→ **The request**
Please convert the part of the listing that opens with the line containing "Given: Toggle 复权 price adjustment" and runs through the end of the listing, both ends included, into a JSON list of strings with one string per line. Skip blank lines and leave the pictures out.

→ **The records**

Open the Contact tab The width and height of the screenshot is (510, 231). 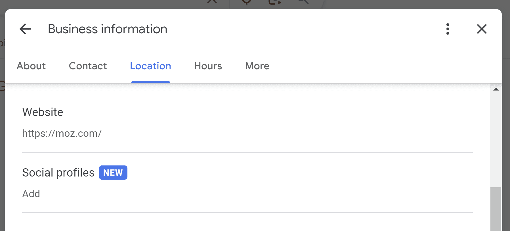point(88,66)
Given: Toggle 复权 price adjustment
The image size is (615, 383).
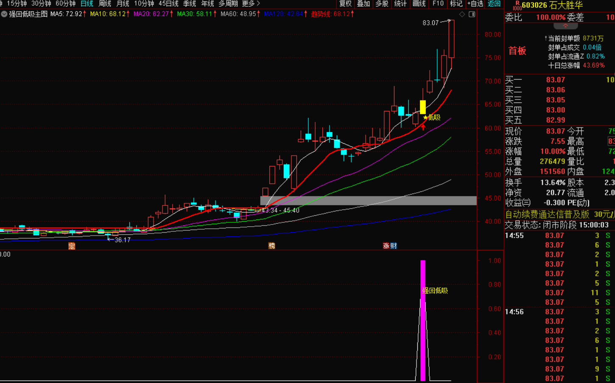Looking at the screenshot, I should [345, 4].
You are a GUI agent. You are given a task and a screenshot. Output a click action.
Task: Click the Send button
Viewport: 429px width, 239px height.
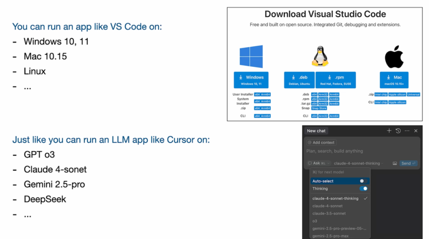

→ **Correct answer**
[
  "Given: Toggle 复权 price adjustment",
  "The image size is (615, 383).",
  "Looking at the screenshot, I should [345, 4].",
  "You are a GUI agent. You are given a task and a screenshot. Output a click action.",
  "Task: Click the Send button",
  "Viewport: 429px width, 239px height."
]